* WHAT IS REQUIRED:
Give every entry again, word for word and in full.

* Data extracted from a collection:
********

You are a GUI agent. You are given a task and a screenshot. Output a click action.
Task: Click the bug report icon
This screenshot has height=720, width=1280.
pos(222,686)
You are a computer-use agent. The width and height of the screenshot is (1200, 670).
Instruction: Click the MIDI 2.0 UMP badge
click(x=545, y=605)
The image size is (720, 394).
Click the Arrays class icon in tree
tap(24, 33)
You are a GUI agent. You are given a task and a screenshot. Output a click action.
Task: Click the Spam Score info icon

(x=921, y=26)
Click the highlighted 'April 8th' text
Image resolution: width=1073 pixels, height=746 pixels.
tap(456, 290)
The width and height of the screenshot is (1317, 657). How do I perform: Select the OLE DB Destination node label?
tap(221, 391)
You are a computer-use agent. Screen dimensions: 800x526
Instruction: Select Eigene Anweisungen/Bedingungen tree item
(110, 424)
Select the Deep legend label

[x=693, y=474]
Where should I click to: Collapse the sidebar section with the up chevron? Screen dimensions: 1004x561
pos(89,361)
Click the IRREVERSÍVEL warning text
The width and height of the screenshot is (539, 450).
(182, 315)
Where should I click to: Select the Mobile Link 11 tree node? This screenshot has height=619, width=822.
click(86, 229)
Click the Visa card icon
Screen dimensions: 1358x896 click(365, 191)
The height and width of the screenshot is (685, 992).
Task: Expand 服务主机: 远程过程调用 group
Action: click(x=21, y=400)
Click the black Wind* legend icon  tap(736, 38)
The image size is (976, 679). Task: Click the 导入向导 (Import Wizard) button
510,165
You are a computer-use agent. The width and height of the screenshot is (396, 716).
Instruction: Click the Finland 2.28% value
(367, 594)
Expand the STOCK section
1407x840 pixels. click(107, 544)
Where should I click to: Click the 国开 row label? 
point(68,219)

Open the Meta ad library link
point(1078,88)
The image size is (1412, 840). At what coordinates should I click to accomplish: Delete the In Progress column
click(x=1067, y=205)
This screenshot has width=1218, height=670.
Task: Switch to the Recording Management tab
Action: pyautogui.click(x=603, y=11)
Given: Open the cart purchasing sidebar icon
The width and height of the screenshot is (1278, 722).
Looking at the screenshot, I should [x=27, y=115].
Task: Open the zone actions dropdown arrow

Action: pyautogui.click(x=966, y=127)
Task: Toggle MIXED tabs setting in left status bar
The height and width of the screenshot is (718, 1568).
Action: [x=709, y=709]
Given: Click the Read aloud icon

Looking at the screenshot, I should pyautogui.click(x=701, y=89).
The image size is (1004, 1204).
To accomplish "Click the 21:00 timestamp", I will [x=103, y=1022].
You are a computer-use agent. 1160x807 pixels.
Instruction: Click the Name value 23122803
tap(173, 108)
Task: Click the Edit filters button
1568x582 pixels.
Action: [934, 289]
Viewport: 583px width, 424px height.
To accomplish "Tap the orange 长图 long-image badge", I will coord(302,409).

********

* RESPONSE TO THIS TASK:
You are a GUI agent. You are given a task and a screenshot. Output a click action.
Task: Click the bug report icon
This screenshot has height=720, width=1280.
pos(222,686)
You are a computer-use agent. The width and height of the screenshot is (1200, 670).
Instruction: Click the MIDI 2.0 UMP badge
click(x=545, y=605)
The image size is (720, 394).
Click the Arrays class icon in tree
tap(24, 33)
You are a GUI agent. You are given a task and a screenshot. Output a click action.
Task: Click the Spam Score info icon

(x=921, y=26)
Click the highlighted 'April 8th' text
Image resolution: width=1073 pixels, height=746 pixels.
tap(456, 290)
The width and height of the screenshot is (1317, 657). How do I perform: Select the OLE DB Destination node label?
tap(221, 391)
You are a computer-use agent. Screen dimensions: 800x526
Instruction: Select Eigene Anweisungen/Bedingungen tree item
(110, 424)
Select the Deep legend label

[x=693, y=474]
Where should I click to: Collapse the sidebar section with the up chevron? Screen dimensions: 1004x561
pos(89,361)
Click the IRREVERSÍVEL warning text
The width and height of the screenshot is (539, 450).
(182, 315)
Where should I click to: Select the Mobile Link 11 tree node? This screenshot has height=619, width=822.
click(86, 229)
Click the Visa card icon
Screen dimensions: 1358x896 click(365, 191)
The height and width of the screenshot is (685, 992).
Task: Expand 服务主机: 远程过程调用 group
Action: click(x=21, y=400)
Click the black Wind* legend icon  tap(736, 38)
The image size is (976, 679). Task: Click the 导入向导 (Import Wizard) button
510,165
You are a computer-use agent. The width and height of the screenshot is (396, 716).
Instruction: Click the Finland 2.28% value
(367, 594)
Expand the STOCK section
1407x840 pixels. click(107, 544)
Where should I click to: Click the 国开 row label? 
point(68,219)

Open the Meta ad library link
point(1078,88)
The image size is (1412, 840). At what coordinates should I click to accomplish: Delete the In Progress column
click(x=1067, y=205)
This screenshot has width=1218, height=670.
Task: Switch to the Recording Management tab
Action: pyautogui.click(x=603, y=11)
Given: Open the cart purchasing sidebar icon
The width and height of the screenshot is (1278, 722).
Looking at the screenshot, I should [x=27, y=115].
Task: Open the zone actions dropdown arrow

Action: pyautogui.click(x=966, y=127)
Task: Toggle MIXED tabs setting in left status bar
The height and width of the screenshot is (718, 1568).
Action: [x=709, y=709]
Given: Click the Read aloud icon

Looking at the screenshot, I should pyautogui.click(x=701, y=89).
The image size is (1004, 1204).
To accomplish "Click the 21:00 timestamp", I will [x=103, y=1022].
You are a computer-use agent. 1160x807 pixels.
Instruction: Click the Name value 23122803
tap(173, 108)
Task: Click the Edit filters button
1568x582 pixels.
Action: [934, 289]
Viewport: 583px width, 424px height.
To accomplish "Tap the orange 长图 long-image badge", I will coord(302,409).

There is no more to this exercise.